Senin, 11 Februari 2008 | 03:24 WIB
OLEH : ALFONS TARYADI
Kata yang paling memukau minat saya saat membaca buku Goenawan Mohamad (GM), Tuhan & Hal-hal yang Tak Selesai (2007), ialah ”tatal”. Serpih-serpih kayu yang habis diserut itu biasanya dibuang, jadi santapan api tungku di dapur, atau dibiarkan membusuk sebagai pupuk tanaman. Baru kali ini barang seremeh itu saya jumpai diangkat dalam sekumpulan esai, yang, seperti bunyi judulnya, bersifat serius.

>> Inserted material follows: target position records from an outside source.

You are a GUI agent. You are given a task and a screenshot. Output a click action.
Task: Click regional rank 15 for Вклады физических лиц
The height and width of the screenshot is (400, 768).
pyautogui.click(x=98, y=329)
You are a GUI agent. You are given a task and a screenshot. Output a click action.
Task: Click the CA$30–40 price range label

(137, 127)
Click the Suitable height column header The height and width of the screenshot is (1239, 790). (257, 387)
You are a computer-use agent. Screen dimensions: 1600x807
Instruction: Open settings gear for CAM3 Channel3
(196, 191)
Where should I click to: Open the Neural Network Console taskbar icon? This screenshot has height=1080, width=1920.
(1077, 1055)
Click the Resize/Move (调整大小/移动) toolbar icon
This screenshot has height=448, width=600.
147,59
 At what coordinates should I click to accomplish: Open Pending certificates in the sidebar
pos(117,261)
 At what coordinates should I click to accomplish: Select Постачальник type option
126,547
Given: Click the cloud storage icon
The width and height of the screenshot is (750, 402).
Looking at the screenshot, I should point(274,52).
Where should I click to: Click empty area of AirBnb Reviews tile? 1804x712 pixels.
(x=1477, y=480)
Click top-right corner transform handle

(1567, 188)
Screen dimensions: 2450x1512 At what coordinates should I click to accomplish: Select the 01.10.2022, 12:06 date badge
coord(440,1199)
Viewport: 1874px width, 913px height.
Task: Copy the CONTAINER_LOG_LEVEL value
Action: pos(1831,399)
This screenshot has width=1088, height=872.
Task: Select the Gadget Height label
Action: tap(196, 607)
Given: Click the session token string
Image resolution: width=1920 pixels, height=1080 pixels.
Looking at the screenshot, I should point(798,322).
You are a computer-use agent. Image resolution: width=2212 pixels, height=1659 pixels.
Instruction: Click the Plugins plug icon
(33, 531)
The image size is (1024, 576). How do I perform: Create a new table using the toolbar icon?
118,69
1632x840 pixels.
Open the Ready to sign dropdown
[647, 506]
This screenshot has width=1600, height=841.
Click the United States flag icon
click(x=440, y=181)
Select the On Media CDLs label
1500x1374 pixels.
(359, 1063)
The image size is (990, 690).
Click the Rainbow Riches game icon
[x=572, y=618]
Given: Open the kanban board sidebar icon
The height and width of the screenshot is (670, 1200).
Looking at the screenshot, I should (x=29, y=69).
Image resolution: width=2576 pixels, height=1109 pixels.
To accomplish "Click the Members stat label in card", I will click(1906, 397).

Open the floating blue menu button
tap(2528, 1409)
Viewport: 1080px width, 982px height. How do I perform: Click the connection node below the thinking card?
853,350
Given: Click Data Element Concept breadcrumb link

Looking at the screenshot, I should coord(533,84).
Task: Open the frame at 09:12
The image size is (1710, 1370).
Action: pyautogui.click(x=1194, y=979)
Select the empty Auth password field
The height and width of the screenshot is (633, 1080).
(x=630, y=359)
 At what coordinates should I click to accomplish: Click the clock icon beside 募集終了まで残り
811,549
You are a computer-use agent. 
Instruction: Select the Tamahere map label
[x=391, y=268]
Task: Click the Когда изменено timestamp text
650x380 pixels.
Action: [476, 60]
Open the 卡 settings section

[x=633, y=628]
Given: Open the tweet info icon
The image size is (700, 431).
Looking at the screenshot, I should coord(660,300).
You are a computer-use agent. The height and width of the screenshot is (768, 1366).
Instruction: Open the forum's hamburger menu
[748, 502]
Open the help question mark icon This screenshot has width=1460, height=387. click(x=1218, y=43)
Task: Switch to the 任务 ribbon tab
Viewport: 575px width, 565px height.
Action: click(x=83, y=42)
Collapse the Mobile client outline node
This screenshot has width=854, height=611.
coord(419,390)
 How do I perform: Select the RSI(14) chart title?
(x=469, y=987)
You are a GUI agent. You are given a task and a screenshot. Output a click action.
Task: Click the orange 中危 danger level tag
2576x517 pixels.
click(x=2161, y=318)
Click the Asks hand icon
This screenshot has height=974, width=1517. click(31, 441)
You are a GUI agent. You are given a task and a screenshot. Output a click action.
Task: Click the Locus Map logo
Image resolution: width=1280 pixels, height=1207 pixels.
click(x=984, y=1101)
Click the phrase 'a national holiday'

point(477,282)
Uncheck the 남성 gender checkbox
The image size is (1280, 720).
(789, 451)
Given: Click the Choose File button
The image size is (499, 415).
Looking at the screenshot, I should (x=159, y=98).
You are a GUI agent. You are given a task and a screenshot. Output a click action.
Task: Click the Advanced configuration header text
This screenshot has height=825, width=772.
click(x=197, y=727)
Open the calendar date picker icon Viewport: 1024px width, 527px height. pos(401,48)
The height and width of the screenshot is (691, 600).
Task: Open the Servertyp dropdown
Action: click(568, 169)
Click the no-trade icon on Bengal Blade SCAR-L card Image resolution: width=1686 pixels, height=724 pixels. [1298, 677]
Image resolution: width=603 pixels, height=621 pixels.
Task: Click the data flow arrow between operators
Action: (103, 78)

Dalam prakata buku terbitan Penerbit KataKita ini, GM bertutur bahwa buku ini merupakan ikutan Percikan Permenungan Roestam Effendi (1925). Kata ”percikan” atau ”tatal”, kata GM, bisa dipakai di sini sebab ini bukan sebuah risalah yang utuh. Yang menarik, ”tatal” di sini menjadi sebuah metafor kefanaan.
Takjub
”Saya bayangkan dengan takjub: sebuah masjid yang ditopang oleh yang terbuang, yang remeh dan yang tak bisa disusun rata-bukan sebuah pokok yang lurus dan kukuh, dengan lembing dan takhta.” Begitu tulis GM pada akhir permenungan 1, yang mengusung legenda tentang Masjid Demak yang tiangnya disusun dari ”tatal” oleh Sunan Kalijaga. Takjub! Ya, buku setebal 166 halaman ini merupakan ungkapan ketakjuban pada kehidupan di dunia ini: keajaiban yang mencuat dari relasi kefanaan dengan keabadian, kematian dengan kehidupan, yang kotor dengan Yang Suci, yang terbatas dengan Yang Tak Terhingga.
Dari refleksi atas pengalaman di dunia, orang sadar bahwa hidup bukan seutas garis dalam peta (11), tak diketahui kapan perjalanan ini usai (13), bahasa adalah sejarah yang penuh cerita sesat, makna yang berkelok dan ambigu, rambu-rambu palsu (55), ”jalan” atau syariat adalah proses, bukan penyelesaian (73), berhala menampik yang tan kasatmata (hal 78), Tuhan tidak mati, tetapi Ia mati sebagai berhala (86).
Sebagai makhluk terbatas, manusia mengalami senggolan dengan Yang Tak Terbatas, Yang Maha Lain. Itulah saat terjadi pewahyuan (12). Namun, wahyu punya makna pada saat-saat tersendiri yang konkret. Saat pemaknaan itu tiap kali sebuah kejadian yang tak bisa diulang. Tuhan berkata bukan dalam klise (13). Begitu pun, gambaran tentang Tuhan, juga kutipan tentang Sabda-Nya, mau tak mau bertolak dari dunia kata- kata yang terikat, meski bergerak untuk menyambut Yang Tak Tepermanai (14).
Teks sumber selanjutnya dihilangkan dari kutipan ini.